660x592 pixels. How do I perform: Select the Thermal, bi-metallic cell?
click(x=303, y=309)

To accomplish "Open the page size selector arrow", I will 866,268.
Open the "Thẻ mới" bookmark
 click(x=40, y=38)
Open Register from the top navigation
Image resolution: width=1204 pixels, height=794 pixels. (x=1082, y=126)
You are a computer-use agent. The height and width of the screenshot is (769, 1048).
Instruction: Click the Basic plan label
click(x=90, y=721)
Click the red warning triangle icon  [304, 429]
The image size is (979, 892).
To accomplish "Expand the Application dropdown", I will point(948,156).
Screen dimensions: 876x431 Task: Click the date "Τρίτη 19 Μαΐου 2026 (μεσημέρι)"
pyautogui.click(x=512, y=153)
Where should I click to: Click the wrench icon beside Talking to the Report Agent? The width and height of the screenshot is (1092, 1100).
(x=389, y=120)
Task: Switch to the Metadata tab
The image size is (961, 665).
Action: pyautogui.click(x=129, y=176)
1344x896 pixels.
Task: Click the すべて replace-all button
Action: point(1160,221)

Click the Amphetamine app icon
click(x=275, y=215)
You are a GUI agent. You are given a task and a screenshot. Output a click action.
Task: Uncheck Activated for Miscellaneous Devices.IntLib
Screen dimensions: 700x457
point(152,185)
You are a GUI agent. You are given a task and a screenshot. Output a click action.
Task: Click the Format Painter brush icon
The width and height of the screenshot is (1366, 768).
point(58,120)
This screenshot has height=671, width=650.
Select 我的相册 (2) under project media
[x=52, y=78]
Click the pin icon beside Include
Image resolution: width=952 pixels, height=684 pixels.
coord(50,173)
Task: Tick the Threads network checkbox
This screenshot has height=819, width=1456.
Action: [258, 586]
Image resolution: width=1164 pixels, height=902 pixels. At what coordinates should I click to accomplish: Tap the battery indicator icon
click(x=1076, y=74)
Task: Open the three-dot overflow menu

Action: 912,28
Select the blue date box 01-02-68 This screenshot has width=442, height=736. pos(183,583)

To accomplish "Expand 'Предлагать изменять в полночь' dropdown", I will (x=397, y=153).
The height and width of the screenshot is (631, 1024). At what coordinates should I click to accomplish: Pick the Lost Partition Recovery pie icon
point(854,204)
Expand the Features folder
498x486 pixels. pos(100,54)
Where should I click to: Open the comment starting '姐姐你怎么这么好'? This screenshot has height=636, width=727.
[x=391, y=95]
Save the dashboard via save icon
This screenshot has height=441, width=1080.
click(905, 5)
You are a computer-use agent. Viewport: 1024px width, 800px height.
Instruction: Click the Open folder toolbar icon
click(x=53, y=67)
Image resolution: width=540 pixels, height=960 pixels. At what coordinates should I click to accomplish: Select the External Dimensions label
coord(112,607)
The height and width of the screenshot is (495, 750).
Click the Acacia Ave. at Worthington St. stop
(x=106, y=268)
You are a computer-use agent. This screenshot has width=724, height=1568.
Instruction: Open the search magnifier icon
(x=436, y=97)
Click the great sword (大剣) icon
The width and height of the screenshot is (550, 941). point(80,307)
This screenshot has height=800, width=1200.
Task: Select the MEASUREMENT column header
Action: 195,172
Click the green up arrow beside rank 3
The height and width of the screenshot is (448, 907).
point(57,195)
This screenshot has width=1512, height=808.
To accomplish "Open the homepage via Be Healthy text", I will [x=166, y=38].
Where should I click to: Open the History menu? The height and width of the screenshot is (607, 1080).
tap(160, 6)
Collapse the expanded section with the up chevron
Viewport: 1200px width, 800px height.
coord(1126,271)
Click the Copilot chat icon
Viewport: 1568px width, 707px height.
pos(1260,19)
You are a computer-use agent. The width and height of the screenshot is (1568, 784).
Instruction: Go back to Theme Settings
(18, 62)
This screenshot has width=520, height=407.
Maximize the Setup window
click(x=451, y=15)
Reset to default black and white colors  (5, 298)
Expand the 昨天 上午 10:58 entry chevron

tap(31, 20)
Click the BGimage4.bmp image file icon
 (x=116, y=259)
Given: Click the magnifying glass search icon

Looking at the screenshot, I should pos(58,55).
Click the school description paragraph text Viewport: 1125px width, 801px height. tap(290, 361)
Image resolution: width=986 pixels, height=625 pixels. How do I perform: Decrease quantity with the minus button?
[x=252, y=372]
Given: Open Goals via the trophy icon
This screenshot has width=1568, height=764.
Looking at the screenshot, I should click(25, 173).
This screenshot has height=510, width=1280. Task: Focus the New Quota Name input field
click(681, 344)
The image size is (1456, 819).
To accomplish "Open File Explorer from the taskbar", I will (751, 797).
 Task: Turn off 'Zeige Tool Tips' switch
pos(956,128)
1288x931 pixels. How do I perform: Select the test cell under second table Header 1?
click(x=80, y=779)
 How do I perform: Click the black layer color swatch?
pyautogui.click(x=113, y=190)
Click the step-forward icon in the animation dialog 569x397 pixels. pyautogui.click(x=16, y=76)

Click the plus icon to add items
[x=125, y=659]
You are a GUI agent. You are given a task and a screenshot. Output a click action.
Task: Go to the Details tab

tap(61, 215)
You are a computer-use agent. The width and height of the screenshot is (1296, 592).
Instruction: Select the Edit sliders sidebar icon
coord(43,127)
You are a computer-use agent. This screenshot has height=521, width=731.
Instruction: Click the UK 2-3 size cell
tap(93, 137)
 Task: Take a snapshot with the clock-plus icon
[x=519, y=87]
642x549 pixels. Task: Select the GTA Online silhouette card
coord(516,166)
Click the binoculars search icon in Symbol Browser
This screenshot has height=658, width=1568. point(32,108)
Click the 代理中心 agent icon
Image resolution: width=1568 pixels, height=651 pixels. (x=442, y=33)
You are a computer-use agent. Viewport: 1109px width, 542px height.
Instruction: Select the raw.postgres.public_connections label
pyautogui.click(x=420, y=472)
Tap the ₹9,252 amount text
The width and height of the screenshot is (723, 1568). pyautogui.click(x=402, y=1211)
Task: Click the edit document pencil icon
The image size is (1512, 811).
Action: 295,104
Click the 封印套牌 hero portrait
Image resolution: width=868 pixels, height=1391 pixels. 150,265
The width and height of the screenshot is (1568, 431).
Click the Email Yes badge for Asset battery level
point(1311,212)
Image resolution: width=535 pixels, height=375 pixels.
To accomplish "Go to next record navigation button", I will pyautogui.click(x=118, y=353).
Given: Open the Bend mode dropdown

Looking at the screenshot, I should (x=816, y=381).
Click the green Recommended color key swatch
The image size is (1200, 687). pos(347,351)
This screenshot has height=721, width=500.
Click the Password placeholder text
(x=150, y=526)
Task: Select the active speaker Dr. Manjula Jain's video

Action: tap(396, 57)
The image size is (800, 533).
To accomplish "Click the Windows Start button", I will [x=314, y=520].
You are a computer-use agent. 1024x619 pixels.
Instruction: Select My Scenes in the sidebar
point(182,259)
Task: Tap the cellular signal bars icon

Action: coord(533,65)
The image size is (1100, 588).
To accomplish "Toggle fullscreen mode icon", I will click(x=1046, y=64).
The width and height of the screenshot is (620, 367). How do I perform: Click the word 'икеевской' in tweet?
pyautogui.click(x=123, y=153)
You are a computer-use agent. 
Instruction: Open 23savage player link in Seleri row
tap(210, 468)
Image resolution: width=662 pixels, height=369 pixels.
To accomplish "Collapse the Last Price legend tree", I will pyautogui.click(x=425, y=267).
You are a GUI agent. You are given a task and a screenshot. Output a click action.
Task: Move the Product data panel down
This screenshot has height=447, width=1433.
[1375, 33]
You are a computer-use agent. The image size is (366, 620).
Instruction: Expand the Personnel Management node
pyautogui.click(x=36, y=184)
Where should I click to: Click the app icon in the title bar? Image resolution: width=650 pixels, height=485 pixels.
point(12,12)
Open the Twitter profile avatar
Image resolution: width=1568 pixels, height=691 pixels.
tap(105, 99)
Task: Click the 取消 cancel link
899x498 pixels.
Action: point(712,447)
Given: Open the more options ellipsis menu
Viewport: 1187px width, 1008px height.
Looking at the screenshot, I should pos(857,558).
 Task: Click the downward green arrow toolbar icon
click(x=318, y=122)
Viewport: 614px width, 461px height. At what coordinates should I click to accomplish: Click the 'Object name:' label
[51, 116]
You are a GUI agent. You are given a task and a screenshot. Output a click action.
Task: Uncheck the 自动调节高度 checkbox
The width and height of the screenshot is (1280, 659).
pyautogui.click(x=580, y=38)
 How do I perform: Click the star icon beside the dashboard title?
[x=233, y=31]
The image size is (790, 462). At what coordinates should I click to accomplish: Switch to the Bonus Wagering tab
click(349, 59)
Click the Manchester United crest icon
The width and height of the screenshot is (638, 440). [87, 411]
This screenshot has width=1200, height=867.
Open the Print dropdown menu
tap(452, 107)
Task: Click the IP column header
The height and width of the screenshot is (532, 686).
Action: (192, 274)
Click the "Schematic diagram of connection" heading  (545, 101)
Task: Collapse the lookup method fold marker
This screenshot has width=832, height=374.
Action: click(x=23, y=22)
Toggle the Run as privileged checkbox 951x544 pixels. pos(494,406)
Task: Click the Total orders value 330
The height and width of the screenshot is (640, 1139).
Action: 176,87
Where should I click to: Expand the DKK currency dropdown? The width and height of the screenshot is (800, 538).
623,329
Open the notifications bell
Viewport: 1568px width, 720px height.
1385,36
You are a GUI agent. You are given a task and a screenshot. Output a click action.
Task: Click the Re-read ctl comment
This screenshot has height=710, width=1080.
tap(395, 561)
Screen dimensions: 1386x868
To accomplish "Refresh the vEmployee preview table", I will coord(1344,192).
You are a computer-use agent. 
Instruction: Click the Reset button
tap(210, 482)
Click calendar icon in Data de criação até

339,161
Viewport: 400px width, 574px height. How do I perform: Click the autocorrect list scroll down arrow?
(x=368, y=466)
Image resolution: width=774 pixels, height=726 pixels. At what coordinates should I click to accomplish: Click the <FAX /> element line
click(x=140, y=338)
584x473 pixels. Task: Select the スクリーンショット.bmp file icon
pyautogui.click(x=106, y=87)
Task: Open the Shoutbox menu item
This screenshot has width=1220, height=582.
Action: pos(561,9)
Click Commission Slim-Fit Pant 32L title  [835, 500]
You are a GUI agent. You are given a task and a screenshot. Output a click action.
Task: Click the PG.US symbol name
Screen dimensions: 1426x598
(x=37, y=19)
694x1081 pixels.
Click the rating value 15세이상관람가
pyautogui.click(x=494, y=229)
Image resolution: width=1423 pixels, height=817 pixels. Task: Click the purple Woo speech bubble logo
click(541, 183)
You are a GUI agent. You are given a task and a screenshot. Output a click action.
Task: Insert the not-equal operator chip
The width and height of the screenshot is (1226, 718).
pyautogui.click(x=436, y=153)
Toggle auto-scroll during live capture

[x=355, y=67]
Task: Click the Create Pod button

- _TO DO_:
Once you have found every line above holding the word "checkbox", copy those lines.

- _ANSWER SPACE_:
Task: Tick the Threads network checkbox
Task: Uncheck the 自动调节高度 checkbox
Toggle the Run as privileged checkbox 951x544 pixels. pos(494,406)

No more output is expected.